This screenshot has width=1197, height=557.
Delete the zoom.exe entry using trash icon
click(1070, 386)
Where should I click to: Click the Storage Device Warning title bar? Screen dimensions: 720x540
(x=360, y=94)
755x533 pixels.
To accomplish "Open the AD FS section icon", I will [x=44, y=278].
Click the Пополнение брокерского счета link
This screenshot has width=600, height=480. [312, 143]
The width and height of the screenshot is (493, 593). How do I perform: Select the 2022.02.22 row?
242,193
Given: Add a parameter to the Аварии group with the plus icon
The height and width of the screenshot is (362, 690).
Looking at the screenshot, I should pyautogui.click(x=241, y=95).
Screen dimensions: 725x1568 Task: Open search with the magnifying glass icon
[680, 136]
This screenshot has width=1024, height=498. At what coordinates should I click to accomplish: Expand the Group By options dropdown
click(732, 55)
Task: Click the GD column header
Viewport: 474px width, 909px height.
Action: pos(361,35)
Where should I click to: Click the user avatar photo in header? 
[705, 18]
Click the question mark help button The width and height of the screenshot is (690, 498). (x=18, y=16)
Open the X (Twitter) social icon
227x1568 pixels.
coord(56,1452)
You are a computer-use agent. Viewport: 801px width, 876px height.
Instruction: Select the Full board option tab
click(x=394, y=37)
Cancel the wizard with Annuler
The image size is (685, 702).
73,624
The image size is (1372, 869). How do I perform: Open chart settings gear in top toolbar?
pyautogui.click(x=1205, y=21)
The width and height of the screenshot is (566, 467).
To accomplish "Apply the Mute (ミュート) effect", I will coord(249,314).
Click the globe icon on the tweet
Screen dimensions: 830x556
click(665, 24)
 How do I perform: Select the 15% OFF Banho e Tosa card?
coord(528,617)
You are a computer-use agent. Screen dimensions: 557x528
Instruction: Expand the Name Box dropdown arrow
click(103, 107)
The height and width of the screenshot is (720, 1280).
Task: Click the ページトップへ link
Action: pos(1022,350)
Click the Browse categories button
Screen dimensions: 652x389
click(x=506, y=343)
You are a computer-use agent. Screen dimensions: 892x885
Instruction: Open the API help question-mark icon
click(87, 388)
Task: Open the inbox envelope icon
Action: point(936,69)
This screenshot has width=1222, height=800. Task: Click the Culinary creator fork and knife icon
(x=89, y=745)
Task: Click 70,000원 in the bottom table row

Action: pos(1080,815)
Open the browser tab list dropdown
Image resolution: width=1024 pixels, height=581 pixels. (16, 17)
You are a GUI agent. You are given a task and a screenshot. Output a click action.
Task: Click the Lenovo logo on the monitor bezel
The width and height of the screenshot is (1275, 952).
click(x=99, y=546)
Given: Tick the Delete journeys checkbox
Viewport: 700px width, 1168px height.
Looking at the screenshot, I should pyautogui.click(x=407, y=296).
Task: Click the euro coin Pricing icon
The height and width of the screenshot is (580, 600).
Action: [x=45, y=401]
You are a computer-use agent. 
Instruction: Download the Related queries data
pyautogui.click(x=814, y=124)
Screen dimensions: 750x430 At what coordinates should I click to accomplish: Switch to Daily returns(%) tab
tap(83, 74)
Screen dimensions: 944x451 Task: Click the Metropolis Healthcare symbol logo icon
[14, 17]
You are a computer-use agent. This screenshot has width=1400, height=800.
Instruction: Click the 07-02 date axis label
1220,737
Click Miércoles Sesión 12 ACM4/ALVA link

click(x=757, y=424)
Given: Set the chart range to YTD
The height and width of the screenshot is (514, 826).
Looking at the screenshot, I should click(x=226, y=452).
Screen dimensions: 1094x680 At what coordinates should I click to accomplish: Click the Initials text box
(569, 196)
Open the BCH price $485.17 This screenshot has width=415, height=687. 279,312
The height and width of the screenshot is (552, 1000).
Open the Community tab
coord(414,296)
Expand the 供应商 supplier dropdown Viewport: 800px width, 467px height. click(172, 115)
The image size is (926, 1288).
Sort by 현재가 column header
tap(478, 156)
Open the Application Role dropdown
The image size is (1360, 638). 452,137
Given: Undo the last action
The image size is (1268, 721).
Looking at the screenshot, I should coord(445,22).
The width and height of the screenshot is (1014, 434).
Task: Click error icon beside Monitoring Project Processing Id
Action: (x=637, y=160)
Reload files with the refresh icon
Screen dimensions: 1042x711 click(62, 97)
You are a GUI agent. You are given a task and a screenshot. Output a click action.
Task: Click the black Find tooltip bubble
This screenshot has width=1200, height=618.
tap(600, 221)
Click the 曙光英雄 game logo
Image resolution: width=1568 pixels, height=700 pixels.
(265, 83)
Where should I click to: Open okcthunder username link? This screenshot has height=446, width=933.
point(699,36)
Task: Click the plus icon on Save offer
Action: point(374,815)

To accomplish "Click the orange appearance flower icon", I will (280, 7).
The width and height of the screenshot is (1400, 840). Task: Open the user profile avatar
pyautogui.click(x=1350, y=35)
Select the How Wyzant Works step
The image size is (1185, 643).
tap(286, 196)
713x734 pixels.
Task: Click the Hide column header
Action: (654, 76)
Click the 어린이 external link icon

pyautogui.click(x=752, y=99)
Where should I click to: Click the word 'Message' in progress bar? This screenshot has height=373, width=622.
■ ■ ■ ■ ■ ■ ■
Your assignment
From the listing above, return the lines starting at the one with "Cancel the wizard with Annuler" and ending at the one with "You are a computer-use agent. Screen dimensions: 892x885", both kept, exactly as they appear and nothing more.

Exercise answer
Cancel the wizard with Annuler
The image size is (685, 702).
73,624
The image size is (1372, 869). How do I perform: Open chart settings gear in top toolbar?
pyautogui.click(x=1205, y=21)
The width and height of the screenshot is (566, 467).
To accomplish "Apply the Mute (ミュート) effect", I will coord(249,314).
Click the globe icon on the tweet
Screen dimensions: 830x556
click(665, 24)
 How do I perform: Select the 15% OFF Banho e Tosa card?
coord(528,617)
You are a computer-use agent. Screen dimensions: 557x528
Instruction: Expand the Name Box dropdown arrow
click(103, 107)
The height and width of the screenshot is (720, 1280).
Task: Click the ページトップへ link
Action: pos(1022,350)
Click the Browse categories button
Screen dimensions: 652x389
click(x=506, y=343)
You are a computer-use agent. Screen dimensions: 892x885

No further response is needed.